— START OF PROVIDED PASSAGE —
We maintain an informal roadmap of future functionality. Development of such functionality depends on contributions from the community, a generous donation, or us simply finding the time ;-).

- Put all these roadmap items into GitLab issues for visibility and sharing
- Redesign it to work within GitLab CI/CD
- Undo the hack that allows for large group lists
- Fix the bug where users are being loaded into the CSV multiple times (possible Meltano tap-gitlab fix?)
- Fix everything to use the `logger` instead of `print()`.
- Add a command (`labcrawler info`?) to get e.g. locations of config and output files.
- Load information about [external main CI configuration files](https://docs.gitlab.com/ee/ci/pipelines/settings.html#specify-a-custom-cicd-configuration-file)
- Load information about external included CI configuration files
- Load CI configuration includes recursively, so if an included CI config includes another one, it's loaded also
- Pull committer information for included and external CI configuration files
- "Crawl" through subgroups at the beginning, to get all the groups and projects within a portfolio
- Add one command to combine `crawl`, `melt`, and `load`
- Enable designation of groups and/or projects as options in the CLI
- Provide a Dockerfile for easy deployment
- Integrate with Jupyter Notebook to make querying easier
- Generate useful reports (in GitLab Pages? Conflucence?)
— END OF PROVIDED PASSAGE —
Copy the roadmap above in full, word for word.
— START OF EXCERPTED RECORDS —
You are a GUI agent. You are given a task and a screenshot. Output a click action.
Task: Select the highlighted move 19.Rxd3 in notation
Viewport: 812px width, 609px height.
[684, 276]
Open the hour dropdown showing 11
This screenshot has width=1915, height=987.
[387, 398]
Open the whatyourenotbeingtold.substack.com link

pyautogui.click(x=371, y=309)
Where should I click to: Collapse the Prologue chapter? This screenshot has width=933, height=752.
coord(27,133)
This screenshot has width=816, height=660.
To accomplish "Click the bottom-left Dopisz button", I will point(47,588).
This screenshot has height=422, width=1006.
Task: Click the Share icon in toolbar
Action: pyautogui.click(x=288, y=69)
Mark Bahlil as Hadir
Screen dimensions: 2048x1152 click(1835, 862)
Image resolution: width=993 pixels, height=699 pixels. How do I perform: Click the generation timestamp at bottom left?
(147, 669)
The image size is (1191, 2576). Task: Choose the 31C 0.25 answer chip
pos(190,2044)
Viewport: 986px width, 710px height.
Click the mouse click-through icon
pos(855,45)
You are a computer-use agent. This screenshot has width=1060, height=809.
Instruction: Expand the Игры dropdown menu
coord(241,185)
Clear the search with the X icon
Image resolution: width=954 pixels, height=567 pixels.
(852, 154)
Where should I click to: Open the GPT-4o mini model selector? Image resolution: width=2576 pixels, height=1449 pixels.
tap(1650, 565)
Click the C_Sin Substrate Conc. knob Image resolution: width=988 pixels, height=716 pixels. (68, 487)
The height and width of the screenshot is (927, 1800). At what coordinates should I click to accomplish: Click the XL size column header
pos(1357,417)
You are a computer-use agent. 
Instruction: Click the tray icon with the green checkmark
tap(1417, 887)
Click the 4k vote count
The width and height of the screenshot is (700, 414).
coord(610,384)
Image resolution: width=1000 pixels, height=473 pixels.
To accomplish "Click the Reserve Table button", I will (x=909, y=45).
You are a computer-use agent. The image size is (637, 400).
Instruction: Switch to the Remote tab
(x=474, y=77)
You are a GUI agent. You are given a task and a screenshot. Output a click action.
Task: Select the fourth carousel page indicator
— END OF EXCERPTED RECORDS —
■ **SOLUTION FOR THIS TASK**:
We maintain an informal roadmap of future functionality. Development of such functionality depends on contributions from the community, a generous donation, or us simply finding the time ;-).

- Put all these roadmap items into GitLab issues for visibility and sharing
- Redesign it to work within GitLab CI/CD
- Undo the hack that allows for large group lists
- Fix the bug where users are being loaded into the CSV multiple times (possible Meltano tap-gitlab fix?)
- Fix everything to use the `logger` instead of `print()`.
- Add a command (`labcrawler info`?) to get e.g. locations of config and output files.
- Load information about [external main CI configuration files](https://docs.gitlab.com/ee/ci/pipelines/settings.html#specify-a-custom-cicd-configuration-file)
- Load information about external included CI configuration files
- Load CI configuration includes recursively, so if an included CI config includes another one, it's loaded also
- Pull committer information for included and external CI configuration files
- "Crawl" through subgroups at the beginning, to get all the groups and projects within a portfolio
- Add one command to combine `crawl`, `melt`, and `load`
- Enable designation of groups and/or projects as options in the CLI
- Provide a Dockerfile for easy deployment
- Integrate with Jupyter Notebook to make querying easier
- Generate useful reports (in GitLab Pages? Conflucence?)